Influence of Chinese Herbal Medicine on Survival Rate of Nasopharyngeal Cancer Patients After Chemoradiotherapy
10.13359/j.cnki.gzxbtcm.2015.04.013
- VernacularTitle:中医辨证治疗对放化疗鼻咽癌患者生存率的影响
- Author:
Xiaoping HUANG
;
Baoshan QIU
;
Jing LI
- Publication Type:Journal Article
- Keywords:
Nasopharyngeal cancer/TCM-WM therapy;
Survival rate;
Kaplan-Meier plot
- From:
Journal of Guangzhou University of Traditional Chinese Medicine
2015;(4):637-640
- CountryChina
- Language:Chinese
-
Abstract:
Objective A retrospective study was carried out to investigate the survival rate of nasopharyngeal cancer patients after the combined treatment of chemoradiotherapy and Chinese herbal medicine. Methods Based on the will of the patients, 230 cases were divided into treatment group (N=107) and control group (N=123). Both groups received chemoradiotherapy, and the treatment group was additionally given oral use of Chinese herbal medicine over 180 doses per year, and the treatment lasted over 2 years. The survival rate was calculated by Kaplan-Meier estimator, and the Kaplan-Meier plot for the two groups was compared. Results (1) In the treatment group, the one-year, 3-year and 5-year survival rate was 99.1%, 86.4%, 72.5%, and was 95.9%, 73.5%, 58.3% respectively in the control group.
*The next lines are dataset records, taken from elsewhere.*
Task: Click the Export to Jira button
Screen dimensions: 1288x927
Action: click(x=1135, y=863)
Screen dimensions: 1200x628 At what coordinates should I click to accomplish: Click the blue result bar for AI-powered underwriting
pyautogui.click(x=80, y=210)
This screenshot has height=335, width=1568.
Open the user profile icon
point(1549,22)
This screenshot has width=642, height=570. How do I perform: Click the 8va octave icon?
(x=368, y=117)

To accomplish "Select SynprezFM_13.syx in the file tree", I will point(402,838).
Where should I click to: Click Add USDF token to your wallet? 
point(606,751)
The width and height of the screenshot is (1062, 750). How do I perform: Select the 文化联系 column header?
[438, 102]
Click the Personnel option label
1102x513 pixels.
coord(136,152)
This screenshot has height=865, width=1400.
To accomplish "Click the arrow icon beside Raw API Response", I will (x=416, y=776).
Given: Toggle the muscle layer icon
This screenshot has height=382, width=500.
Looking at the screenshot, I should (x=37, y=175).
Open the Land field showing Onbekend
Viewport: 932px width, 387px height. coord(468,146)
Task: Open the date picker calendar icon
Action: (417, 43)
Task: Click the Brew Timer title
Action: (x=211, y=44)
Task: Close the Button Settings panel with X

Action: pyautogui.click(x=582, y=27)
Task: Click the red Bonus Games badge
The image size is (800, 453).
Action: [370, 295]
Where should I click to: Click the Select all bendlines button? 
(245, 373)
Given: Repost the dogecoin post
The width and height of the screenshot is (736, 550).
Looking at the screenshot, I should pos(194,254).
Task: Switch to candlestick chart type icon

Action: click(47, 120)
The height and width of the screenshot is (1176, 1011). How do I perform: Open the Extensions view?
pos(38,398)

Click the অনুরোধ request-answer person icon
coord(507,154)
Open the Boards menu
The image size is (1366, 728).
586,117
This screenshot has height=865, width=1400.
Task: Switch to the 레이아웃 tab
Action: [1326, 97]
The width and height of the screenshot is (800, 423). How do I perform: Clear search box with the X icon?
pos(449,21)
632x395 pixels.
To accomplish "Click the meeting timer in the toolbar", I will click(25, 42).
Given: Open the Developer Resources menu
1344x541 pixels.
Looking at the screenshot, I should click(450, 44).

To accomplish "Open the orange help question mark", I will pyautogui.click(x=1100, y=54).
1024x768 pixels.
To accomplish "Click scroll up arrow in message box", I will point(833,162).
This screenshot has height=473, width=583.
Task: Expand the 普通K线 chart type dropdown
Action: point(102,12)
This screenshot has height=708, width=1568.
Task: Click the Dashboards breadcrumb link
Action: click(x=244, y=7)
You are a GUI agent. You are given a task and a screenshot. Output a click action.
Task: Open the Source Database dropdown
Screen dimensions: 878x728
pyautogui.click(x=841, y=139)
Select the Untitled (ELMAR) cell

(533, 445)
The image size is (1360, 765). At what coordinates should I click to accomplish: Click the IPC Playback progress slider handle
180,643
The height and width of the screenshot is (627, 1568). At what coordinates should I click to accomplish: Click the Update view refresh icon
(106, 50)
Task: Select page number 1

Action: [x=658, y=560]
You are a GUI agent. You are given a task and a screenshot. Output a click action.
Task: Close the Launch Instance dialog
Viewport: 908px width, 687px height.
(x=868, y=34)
The Kaplan-Meier plot showed that significant difference of patient survival was presented in the two groups ( P<0.01) . ( 2) The results of hierarchical group analysis of 230 nasopharyngeal cancer patients showed higher survival rate can be achieved in the T3-4 and N0 poorly-differentiated squamous carcinoma patients aged 50 years or more at the stage Ⅲ-Ⅳ in the treatment group than that in the control group, and the statistical differences were significant ( P<0.05 or P<0.01). Conclusion Chemoradiotherapy combined with Chinese herbal medicine can increase the survival rate, and prolong life span of the nasopharyngeal carcinoma patinets, in particular for the T3-4 and N0 poorly-differentiated squamous carcinoma patients aged 50 years or more at the stageⅢ-Ⅳ.